#### The task:
The answer is to contain only the line containing "Instruction: Click the Vanilla" and the lines after it through the last one, each reproduced exactly as it appears below.

Information given: Begin

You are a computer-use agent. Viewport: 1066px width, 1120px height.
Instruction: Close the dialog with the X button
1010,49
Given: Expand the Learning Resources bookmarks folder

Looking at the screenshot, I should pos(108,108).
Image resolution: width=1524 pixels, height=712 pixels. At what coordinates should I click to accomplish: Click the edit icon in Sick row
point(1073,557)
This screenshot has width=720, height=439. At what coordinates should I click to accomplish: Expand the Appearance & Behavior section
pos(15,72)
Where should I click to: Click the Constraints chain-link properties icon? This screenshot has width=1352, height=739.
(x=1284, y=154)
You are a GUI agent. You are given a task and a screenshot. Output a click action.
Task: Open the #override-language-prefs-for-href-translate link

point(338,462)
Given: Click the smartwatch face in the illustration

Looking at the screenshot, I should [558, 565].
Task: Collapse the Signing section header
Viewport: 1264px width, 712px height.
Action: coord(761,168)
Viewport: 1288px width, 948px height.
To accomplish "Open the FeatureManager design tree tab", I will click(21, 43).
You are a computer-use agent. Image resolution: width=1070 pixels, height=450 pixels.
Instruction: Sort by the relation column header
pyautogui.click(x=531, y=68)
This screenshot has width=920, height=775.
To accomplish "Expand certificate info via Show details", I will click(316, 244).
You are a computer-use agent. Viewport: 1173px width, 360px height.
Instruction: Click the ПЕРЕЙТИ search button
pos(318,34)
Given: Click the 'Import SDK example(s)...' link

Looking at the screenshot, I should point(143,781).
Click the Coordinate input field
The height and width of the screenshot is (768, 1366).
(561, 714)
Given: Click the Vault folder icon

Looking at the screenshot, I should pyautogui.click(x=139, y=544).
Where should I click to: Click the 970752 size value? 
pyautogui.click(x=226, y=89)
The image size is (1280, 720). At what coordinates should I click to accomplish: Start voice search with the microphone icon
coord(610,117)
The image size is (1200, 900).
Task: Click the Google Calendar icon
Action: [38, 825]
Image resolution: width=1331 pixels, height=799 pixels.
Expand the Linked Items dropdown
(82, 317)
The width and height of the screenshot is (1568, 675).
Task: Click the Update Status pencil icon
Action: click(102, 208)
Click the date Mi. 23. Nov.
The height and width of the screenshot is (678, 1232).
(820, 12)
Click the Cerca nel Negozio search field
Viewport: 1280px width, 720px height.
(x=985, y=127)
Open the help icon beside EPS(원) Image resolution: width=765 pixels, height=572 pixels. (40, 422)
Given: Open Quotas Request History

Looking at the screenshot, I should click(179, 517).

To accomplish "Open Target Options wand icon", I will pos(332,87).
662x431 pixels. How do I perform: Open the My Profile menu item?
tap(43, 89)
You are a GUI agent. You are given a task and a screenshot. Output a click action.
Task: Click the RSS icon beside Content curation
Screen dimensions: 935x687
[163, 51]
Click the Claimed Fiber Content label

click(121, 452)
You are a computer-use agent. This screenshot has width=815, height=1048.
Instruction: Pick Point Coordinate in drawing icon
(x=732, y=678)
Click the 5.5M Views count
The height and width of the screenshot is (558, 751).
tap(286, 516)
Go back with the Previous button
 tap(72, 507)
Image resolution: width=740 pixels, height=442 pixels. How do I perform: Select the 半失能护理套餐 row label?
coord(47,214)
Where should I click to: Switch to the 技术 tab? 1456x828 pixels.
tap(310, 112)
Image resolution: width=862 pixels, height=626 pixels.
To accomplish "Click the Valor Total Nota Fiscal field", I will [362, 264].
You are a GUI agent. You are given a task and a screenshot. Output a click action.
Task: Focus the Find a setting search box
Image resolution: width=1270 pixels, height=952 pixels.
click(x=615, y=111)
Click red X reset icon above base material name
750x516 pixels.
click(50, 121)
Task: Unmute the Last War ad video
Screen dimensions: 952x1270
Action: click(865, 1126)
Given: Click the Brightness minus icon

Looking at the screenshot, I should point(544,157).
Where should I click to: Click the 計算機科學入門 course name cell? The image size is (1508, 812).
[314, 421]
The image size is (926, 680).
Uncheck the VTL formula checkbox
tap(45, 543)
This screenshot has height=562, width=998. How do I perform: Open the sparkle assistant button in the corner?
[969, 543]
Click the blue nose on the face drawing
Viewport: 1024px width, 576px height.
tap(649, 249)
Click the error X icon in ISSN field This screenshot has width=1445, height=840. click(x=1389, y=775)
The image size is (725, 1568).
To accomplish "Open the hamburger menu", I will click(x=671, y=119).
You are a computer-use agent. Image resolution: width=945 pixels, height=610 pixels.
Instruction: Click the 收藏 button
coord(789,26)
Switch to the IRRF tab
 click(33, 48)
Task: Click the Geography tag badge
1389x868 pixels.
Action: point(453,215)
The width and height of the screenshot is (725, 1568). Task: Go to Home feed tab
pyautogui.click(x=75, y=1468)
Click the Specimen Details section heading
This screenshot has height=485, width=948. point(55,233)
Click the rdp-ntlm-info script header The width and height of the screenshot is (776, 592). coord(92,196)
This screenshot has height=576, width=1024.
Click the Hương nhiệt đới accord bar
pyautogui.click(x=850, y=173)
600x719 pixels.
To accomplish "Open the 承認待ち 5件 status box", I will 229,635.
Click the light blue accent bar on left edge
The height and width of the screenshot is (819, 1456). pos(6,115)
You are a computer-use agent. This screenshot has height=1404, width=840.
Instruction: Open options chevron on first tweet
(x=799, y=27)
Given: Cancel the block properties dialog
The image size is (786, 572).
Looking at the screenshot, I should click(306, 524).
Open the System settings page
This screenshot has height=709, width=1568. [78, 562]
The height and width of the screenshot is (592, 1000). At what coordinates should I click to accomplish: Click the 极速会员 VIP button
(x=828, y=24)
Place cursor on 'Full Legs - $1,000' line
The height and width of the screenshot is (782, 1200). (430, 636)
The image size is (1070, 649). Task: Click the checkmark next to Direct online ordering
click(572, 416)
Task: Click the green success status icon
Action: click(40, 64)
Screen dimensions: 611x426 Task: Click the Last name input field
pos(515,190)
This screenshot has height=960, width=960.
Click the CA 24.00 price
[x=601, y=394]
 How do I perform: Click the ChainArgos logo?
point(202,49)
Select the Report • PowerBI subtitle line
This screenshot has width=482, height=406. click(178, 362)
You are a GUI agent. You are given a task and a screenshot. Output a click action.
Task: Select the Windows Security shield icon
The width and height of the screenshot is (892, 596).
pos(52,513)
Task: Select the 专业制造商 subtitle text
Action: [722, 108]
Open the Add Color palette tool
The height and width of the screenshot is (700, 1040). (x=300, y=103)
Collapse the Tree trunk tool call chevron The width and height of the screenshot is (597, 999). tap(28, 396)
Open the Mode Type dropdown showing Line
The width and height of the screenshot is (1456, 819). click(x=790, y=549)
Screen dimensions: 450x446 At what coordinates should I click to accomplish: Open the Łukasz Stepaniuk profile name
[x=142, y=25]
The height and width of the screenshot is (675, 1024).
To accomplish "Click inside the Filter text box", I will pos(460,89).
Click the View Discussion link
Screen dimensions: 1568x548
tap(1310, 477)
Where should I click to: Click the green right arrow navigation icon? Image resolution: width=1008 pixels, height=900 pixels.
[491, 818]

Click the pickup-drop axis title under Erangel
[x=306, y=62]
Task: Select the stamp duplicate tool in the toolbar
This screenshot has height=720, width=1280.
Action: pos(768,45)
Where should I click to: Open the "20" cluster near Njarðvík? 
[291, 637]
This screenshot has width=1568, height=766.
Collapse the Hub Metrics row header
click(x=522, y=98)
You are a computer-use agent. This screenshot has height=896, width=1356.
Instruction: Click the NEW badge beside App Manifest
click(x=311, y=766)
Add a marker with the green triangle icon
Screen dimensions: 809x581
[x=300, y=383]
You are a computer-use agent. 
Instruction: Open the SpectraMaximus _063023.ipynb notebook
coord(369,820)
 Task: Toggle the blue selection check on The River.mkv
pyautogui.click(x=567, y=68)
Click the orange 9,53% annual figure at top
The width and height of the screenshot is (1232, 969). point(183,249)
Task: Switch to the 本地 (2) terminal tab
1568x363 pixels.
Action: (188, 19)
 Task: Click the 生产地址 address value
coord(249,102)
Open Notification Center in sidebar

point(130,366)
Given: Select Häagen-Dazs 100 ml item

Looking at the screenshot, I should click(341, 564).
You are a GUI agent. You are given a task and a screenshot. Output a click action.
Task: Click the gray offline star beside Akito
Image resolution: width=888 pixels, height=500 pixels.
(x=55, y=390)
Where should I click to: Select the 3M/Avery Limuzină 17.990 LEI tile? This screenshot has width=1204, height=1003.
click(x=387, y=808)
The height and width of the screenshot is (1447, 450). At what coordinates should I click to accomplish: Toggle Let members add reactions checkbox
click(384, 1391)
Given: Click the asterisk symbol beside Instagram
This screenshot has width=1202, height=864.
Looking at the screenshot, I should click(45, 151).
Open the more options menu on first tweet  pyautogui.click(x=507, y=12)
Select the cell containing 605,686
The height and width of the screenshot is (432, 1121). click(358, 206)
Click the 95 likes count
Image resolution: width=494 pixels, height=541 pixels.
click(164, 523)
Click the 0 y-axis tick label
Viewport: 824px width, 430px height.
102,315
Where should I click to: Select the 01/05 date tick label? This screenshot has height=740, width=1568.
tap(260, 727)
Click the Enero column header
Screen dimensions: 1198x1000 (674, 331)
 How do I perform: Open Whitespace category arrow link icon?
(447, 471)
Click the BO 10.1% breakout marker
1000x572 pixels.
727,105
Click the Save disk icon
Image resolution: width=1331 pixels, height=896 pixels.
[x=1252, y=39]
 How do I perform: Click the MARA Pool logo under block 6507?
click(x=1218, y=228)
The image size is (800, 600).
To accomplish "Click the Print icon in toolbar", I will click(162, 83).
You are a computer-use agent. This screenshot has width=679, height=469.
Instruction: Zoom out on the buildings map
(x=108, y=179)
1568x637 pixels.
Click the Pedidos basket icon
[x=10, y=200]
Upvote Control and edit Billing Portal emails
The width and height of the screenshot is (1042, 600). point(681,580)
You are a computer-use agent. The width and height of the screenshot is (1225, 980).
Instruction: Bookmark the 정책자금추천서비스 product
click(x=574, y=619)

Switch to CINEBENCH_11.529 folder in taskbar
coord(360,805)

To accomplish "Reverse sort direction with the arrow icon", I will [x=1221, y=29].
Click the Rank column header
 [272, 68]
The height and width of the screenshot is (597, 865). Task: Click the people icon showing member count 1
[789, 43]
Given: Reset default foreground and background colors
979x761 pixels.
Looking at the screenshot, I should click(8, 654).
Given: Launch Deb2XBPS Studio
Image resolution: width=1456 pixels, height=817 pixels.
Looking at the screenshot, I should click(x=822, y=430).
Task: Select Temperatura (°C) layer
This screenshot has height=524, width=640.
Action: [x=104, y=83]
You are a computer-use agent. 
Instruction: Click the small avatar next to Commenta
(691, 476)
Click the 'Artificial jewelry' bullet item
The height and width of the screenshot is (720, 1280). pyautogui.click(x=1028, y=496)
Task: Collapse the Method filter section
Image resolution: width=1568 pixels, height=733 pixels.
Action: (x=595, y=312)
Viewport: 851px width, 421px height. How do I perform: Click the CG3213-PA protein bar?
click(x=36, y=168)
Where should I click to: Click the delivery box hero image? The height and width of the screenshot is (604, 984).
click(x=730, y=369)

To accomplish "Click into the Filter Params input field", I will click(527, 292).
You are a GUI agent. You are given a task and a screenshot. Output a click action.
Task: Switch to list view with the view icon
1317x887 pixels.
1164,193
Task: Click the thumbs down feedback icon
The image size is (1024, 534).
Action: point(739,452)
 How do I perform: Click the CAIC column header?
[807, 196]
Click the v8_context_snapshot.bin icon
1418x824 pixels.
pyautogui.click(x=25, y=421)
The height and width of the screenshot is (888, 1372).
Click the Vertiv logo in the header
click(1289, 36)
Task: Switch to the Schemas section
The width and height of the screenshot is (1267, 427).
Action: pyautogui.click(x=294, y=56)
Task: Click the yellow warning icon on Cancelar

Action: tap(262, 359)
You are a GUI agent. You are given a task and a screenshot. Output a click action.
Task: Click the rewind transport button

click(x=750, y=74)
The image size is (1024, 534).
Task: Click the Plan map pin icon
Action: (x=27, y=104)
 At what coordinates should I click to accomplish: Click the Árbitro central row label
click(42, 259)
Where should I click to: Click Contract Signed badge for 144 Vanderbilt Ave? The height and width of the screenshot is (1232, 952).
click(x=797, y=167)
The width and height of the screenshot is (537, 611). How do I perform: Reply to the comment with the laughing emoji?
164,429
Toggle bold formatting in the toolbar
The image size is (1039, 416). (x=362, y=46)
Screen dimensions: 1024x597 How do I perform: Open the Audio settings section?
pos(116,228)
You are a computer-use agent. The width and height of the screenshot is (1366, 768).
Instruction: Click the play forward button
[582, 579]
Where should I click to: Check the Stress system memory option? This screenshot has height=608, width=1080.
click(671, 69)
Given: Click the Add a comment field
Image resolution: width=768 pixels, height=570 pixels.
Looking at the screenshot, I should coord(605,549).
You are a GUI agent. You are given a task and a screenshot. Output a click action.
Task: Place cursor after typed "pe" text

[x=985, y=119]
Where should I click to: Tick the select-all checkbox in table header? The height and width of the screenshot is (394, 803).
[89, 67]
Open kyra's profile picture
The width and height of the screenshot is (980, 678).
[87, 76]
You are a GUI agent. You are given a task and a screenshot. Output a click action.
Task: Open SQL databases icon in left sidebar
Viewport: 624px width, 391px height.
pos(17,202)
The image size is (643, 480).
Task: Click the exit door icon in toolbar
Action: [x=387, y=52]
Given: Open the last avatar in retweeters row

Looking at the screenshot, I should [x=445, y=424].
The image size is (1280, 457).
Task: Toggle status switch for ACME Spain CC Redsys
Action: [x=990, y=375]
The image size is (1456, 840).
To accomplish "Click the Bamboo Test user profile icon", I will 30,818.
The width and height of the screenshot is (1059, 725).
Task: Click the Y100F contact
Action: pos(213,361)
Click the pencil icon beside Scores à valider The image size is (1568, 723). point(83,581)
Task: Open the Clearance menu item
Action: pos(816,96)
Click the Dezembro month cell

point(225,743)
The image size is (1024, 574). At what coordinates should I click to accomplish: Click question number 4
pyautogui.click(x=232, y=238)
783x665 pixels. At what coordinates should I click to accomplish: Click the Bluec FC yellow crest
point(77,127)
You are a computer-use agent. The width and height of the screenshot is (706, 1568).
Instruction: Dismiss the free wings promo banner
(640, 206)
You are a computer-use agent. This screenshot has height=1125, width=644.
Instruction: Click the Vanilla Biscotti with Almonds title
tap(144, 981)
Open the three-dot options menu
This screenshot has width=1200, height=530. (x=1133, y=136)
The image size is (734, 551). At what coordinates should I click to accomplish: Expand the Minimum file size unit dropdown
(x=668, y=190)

Information given: End

#### Result:
Instruction: Click the Vanilla Biscotti with Almonds title
tap(144, 981)
Open the three-dot options menu
This screenshot has width=1200, height=530. (x=1133, y=136)
The image size is (734, 551). At what coordinates should I click to accomplish: Expand the Minimum file size unit dropdown
(x=668, y=190)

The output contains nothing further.